O simpósio justifica-se pela urgência de articular referenciais prático-concetuais que apoiem a formação profissional e o desenvolvimento de metodologias participativas de investigação com crianças migrantes. Educadores, investigadores e artistas necessitam de referenciais teórico-metodológicos para transformar as escolas e as comunidades em territórios de escuta, acolhimento, inclusão e educação intercultural crítica (Walsh, 2005). Assim, o simpósio procura investigações e relatos que utilizem as artes como estratégias de educação, resiliência e diálogo intercultural, desafiando cânones hegemónicos, valorizando epistemologias, saberes e conhecimentos plurais e consolidando a desobediência epistémica nas práticas pedagógicas quotidianas.

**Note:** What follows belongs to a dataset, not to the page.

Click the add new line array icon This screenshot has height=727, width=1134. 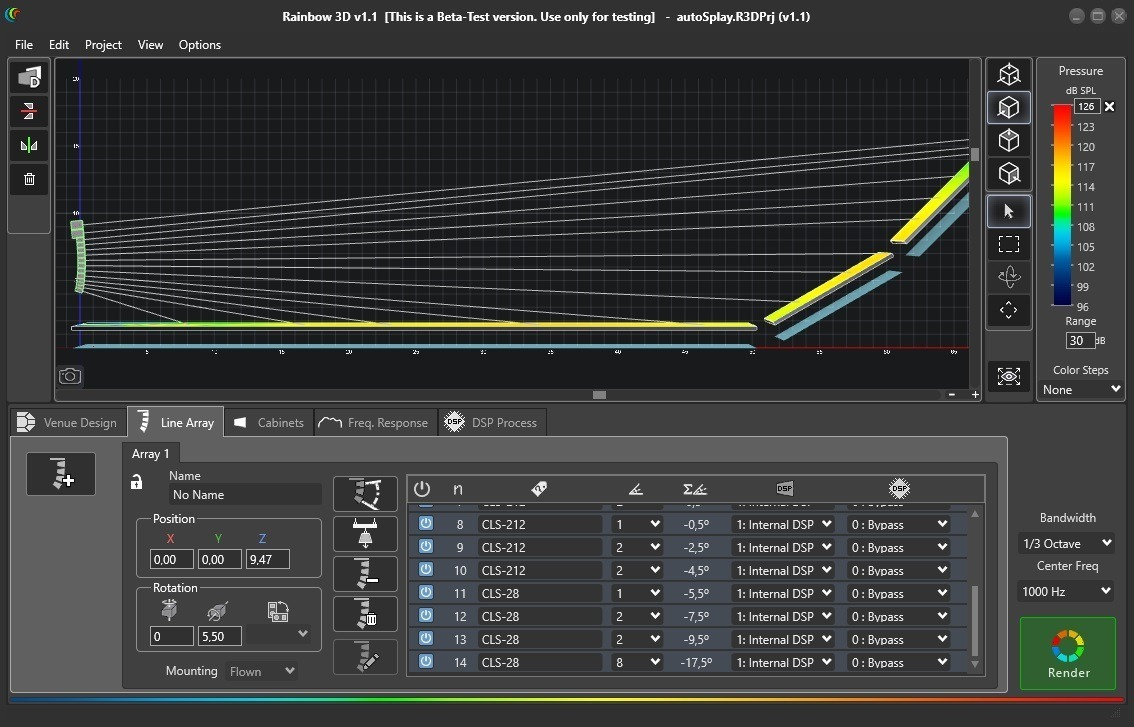(61, 473)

Integrando o eixo temático Migrações do Congresso ICA, o simpósio procura transcender a visão da criança como mero apêndice do processo migratório familiar (Zúñiga, 2017; Norões, 2021), reconhecendo-a como protagonista na construção de novos laços comunitários por meio das expressões artísticas. E, neste contexto, volta-se especialmente para a compreensão da criança migrante como protagonista, portadora de patrimónios culturais, detentora de saberes próprios e sujeito de direitos.

O simpósio recebe propostas de trabalhos alinhadas com os objetivos de:

— Debater abordagens pedagógicas decoloniais, interculturais e insurgentes que reconheçam e integrem as infâncias migrantes.
— Discutir referenciais e estruturas prático-concetuais na formação de professores e mediadores culturais no campo das artes voltados para as infâncias migrantes.
— Partilhar projetos e metodologias interdisciplinares que empregam a literatura, as artes cénicas, as artes visuais, a dança e a música como estratégias de educação, acolhimento, inclusão escolar, resiliência e combate à xenofobia e ao racismo.
— Socializar experiências colaborativas voltadas para a cocriação de práticas inclusivas que reconheçam as crianças migrantes como protagonistas das suas culturas e os ambientes educacionais como espaços de diálogo intercultural.
— Discutir metodologias participativas com crianças que reconheçam as suas experiências, perspetivas e papel ativo nos processos migratórios.